Species of gastropod

Daphnella reticulosa is a species of sea snail, a marine gastropod mollusk in the family Raphitomidae.

==Description==
The length of the shell attains 11.5 mm, its diameter 7 mm.

(Original description) The small shell is translucent white or yellowish, of porcellanous texture. The protoconch has a sinusigerid (or diagonally cancellate) structure, followed by 5½ normal whorls. The general shape is
elegantly fusiform, but with a rather blunt-ended siphonal canal. The spiral sculpture consists of fine even rounded elevated threads, nearly uniform all over the shell, about half as wide as the interspaces in most of which run an extremely fine intercalary thread. The primary threads average about eight in the breadth of a
millimeter. The transverse sculpture, first, consists of very fine distinct uniform lines of growth about twice as numerous in the same space as the primary spiral threads, which last are beautifully reticulated and to some extent rendered nodulous, or rather minutely wavy, by the intersections; secondly, on the earlier whorls, consists of rather stout distant rounded riblets or waves seven or eight to a whorl, most distinct on the first whorl and entirely evanescent on the last two whorls. These are slightly oblique, and extend from the anterior margin of the anal fasciole to the suture in front.

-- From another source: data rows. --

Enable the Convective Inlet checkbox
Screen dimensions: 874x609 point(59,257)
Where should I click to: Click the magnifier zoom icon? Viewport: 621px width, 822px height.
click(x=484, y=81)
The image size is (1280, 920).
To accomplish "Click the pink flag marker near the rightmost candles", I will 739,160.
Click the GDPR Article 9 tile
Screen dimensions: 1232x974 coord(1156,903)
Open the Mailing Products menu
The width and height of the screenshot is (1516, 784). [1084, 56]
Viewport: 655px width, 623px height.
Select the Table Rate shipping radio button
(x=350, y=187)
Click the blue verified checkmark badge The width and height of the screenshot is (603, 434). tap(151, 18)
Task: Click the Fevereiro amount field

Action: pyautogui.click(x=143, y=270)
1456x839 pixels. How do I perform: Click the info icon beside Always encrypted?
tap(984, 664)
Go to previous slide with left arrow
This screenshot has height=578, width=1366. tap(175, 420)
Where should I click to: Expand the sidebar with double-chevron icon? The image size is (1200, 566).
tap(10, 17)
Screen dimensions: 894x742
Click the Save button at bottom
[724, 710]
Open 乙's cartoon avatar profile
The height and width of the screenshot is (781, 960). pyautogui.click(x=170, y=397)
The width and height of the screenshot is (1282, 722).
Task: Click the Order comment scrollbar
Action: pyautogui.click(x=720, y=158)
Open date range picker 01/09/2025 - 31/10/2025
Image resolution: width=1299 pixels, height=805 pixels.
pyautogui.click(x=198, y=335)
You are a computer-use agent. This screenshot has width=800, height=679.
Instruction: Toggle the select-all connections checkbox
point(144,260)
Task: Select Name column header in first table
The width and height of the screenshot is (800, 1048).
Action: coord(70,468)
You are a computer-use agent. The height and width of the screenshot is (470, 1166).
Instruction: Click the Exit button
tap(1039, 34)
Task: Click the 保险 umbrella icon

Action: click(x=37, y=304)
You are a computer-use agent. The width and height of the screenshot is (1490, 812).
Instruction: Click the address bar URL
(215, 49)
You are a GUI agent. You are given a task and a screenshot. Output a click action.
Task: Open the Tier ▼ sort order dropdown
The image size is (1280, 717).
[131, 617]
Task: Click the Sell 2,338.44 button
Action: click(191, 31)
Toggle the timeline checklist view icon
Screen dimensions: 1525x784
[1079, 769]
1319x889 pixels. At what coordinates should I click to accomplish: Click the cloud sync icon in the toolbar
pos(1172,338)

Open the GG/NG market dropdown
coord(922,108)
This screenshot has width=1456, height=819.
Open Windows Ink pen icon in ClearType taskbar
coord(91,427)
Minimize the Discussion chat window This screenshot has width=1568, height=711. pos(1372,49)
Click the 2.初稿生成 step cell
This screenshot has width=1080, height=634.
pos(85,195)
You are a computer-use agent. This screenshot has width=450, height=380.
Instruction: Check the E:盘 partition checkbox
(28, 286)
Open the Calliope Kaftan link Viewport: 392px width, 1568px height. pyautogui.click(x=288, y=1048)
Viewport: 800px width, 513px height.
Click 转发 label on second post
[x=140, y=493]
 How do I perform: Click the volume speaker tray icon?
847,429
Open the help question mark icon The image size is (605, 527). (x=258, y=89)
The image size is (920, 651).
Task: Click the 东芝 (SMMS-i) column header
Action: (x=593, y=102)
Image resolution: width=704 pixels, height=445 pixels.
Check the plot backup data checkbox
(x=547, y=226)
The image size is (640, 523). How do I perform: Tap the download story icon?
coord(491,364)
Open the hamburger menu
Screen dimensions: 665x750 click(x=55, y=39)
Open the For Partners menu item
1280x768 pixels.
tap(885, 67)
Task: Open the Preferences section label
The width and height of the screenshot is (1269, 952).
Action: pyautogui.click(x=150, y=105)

The whorls are a little irregular in form. The suture is strongly appressed. The sculpture, as usual, is less strong, but still perfectly distinct, on the fasciole. The notch is rather deep, semicircular behind. The aperture is longer than half the shell, moderately narrow, with the siphonal canal well defined and somewhat curved to the right. The outer lip is thickened within, slightly dentate at the margin
from the spiral sculpture. There is a slight callus on the body and columella, well inside the aperture, and the columella is nearly straight.

==Distribution==
D. reticulosa can be found in Caribbean waters, ranging from the western coast of Florida to Barbados.